Oldest son has just stripped and greased his nasty RST Gamma forks. They keep getting sticky because one of the stanchions has been left full of water before we got them and the chrome has come off and needs regular TLC to keep them working. Good to see him getting involved for once, he must be dead keen for this ride


----------



## Colin B (8 Apr 2014)

Hope you all have a great time I fancy this place myself at some point


----------



## Crackle (8 Apr 2014)

Have a good day. I took our exchange student there a few weeks ago to do the Blue route and as we headed up the climb the rain turned to sleet blasted at us by an icy wind and I thought oh what a great idea of mine to kill the exchange student.

How wrong I was. The first thing he said when we finished, was how he was going to find somewhere to do mtn biking when he got home and how he thought the climb up in the snow was cool. I questioned if he meant cold but no, he meant cool 

They'll have a blast.

PS: The top of the blue is still diverted due to the winter storms, which is a shame as it's the best part but the rest is still good if you go that way.


----------



## Silver Fox (8 Apr 2014)

Have a good day and enjoy your ride. I'm going on Saturday with my two lads and their mates.

It's great fun this mtb riding isn't it.


----------



## potsy (8 Apr 2014)

I'm sure you'll be fine, the more mature members of the party will look after the over-grown kid


----------



## I like Skol (8 Apr 2014)

If you pulled your finger out and got your MTB sorted you could've joined us. We don't mind waiting at the top of the climbs for the fat slow kid


----------



## fossyant (8 Apr 2014)

Watch out for the big lanky kid ,skolly jnr !!!!


----------



## potsy (8 Apr 2014)

I like Skol said:


> If you pulled your finger out and got your MTB sorted you could've joined us. We don't mind waiting at the top of the climbs for the fat slow kid


----------



## I like Skol (9 Apr 2014)

Ride report time.

We had a great day and the 3 kids (2 of mine + mate) did brilliantly.

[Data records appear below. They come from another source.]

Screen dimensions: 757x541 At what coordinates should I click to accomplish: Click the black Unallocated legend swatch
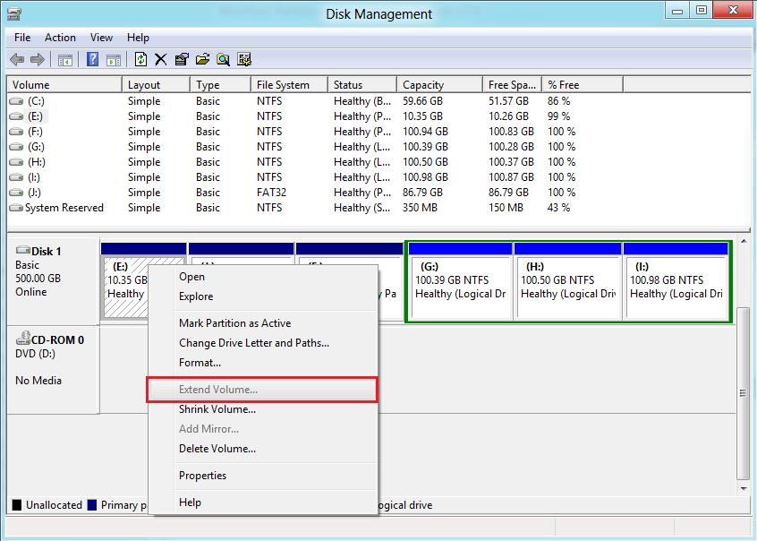[17, 505]
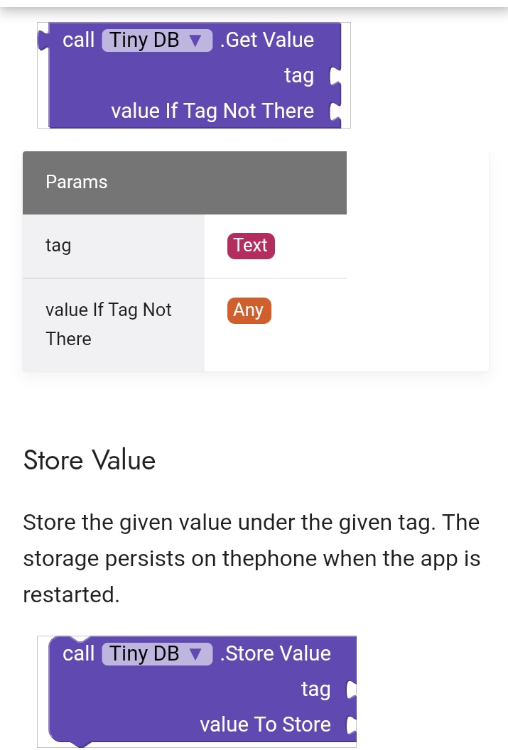
Task: Click the '.Store Value' label on the block
Action: [276, 653]
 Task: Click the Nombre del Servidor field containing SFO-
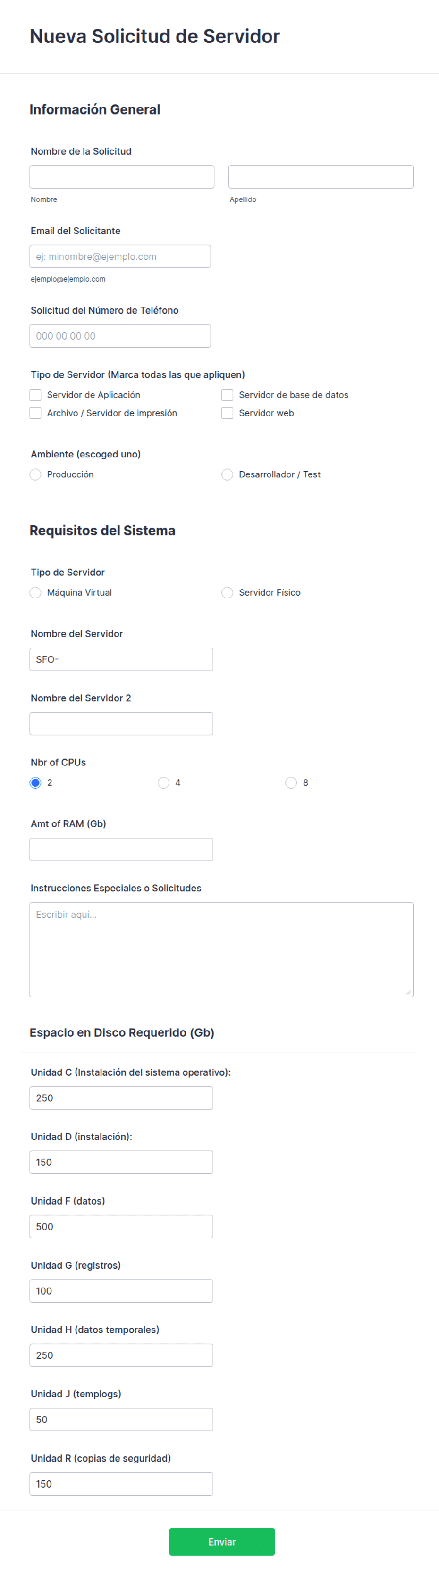point(121,660)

There was obviously some moaning on the climbs but nobody gave up or stropped. It was quite amusing when the kids disappeared around a corner at the top of the long first climb and then started shouting "Makka Pakka". This is now to be called Makka Pakka field....





Even my 8yr old tackled all the red and black runs that were open, including the yellow/black jump sections. It was funny watching him carefully scrabble over the big rock ledge at the entry to 'Parallel Universe'. It's like an entry test... You have to be this big to go on this ride! He loved it, whoops of joy all the way down and a smile that threatened to split his face in half.
He also rode this drop off without hesitation or checking it out first, just held back while I got the camera ready then nailed it in one go... (clic pic for vid)



Are you listening @dan_bo
We also filmed a couple of clips of some random old guy showing off in the skills park....  (clic pics for vid)


----------



## Cubist (10 Apr 2014)

Riding like a Don! Good lad!


----------



## dan_bo (10 Apr 2014)

I wouldnt mind but i've ridden that wooden section every other time i've been. Don't particularly like wooden sections. 

Lads are coming on well mind Skolly!


----------



## Crackle (10 Apr 2014)

I'm seriously impressed. That random old guy looked a bit loose though


----------



## Cubist (10 Apr 2014)

dan_bo said:


> I wouldnt mind but i've ridden that wooden section every other time i've been. Don't particularly like wooden sections.
> 
> Lads are coming on well mind Skolly!


I hate boardwalk too. That one looks particularly intimidating as you approach it, as the drop appears to be sheer. It's only once you're on the other side that you can see that as long as you scrub off speed it's rollable. 

The one a bit further down with the kicker in the middle is fun too.


----------



## Motozulu (11 Apr 2014)

We were there the day after. Great pics. It's a great trail and the conditions were perfect. You can't beat trail centres midweek - like your own giant private play park.


----------